▶ Available records

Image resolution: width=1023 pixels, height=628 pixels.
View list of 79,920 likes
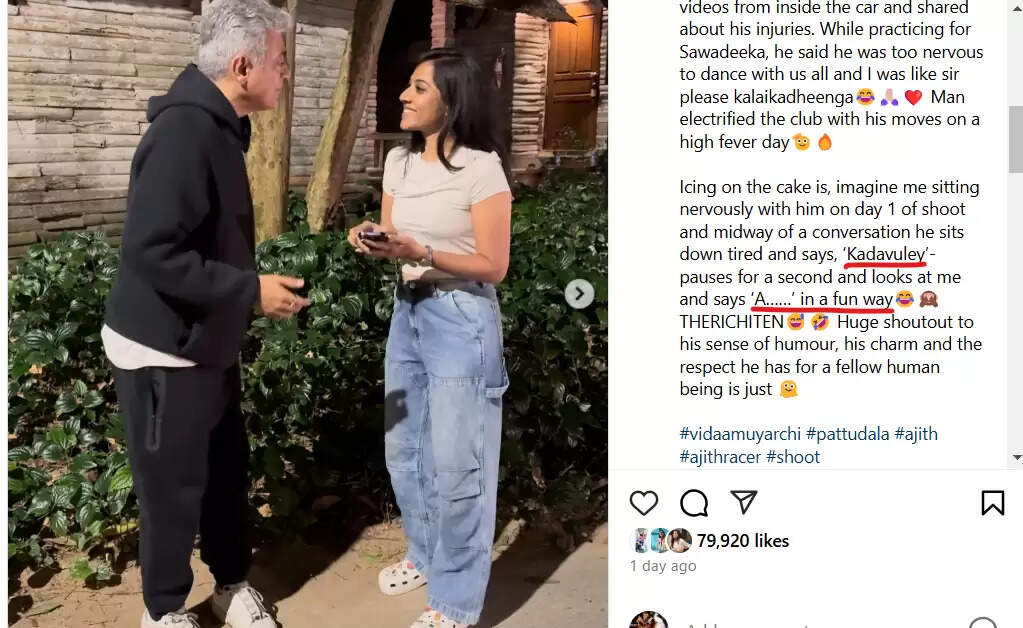pos(742,541)
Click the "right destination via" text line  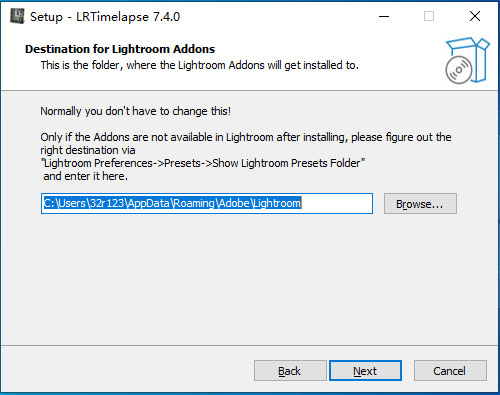coord(88,150)
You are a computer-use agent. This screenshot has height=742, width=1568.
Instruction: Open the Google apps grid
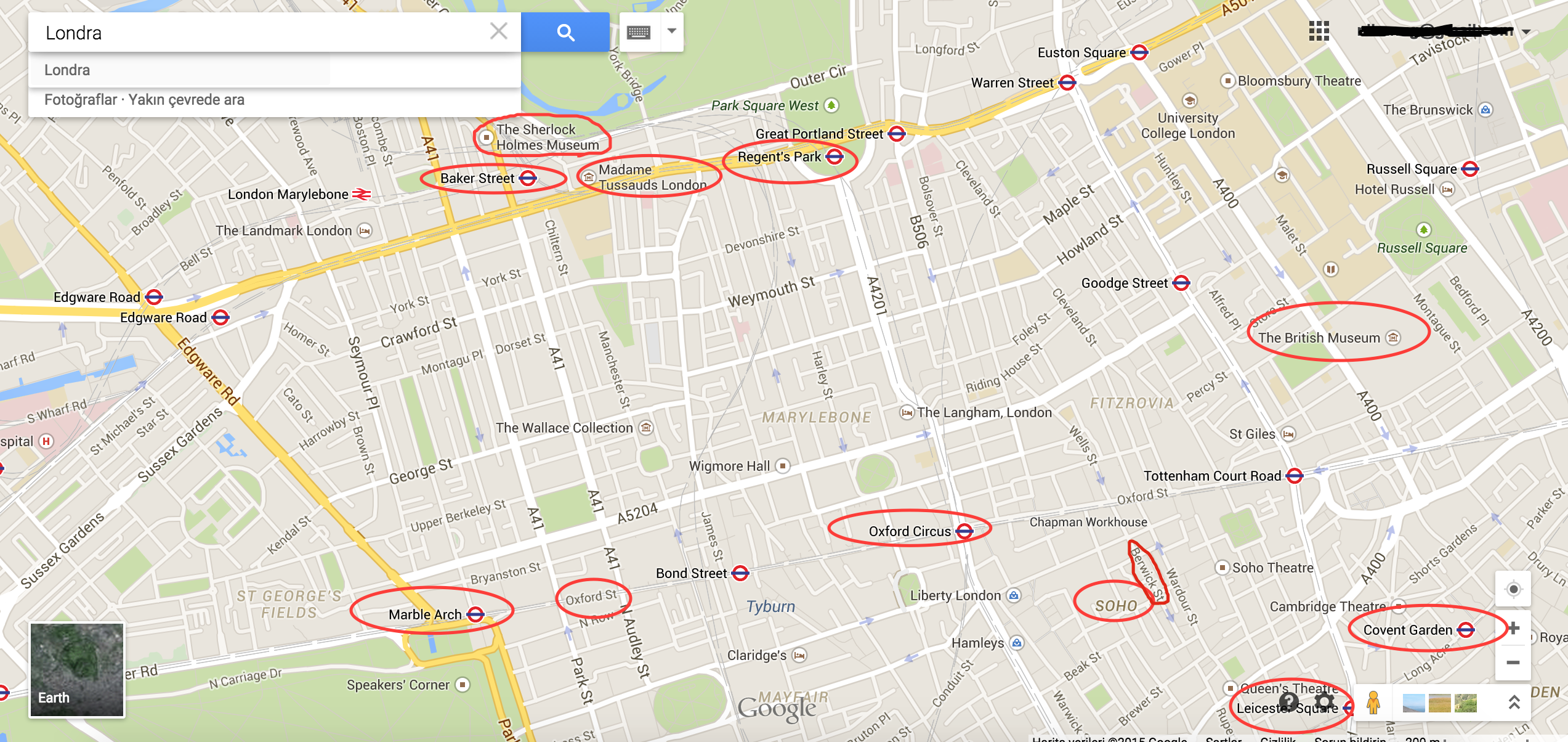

▶ Required action
If a line contains the string "width", include it in the tally; report the final tally for the whole listing and nothing else.

▶ Solution to this exercise
2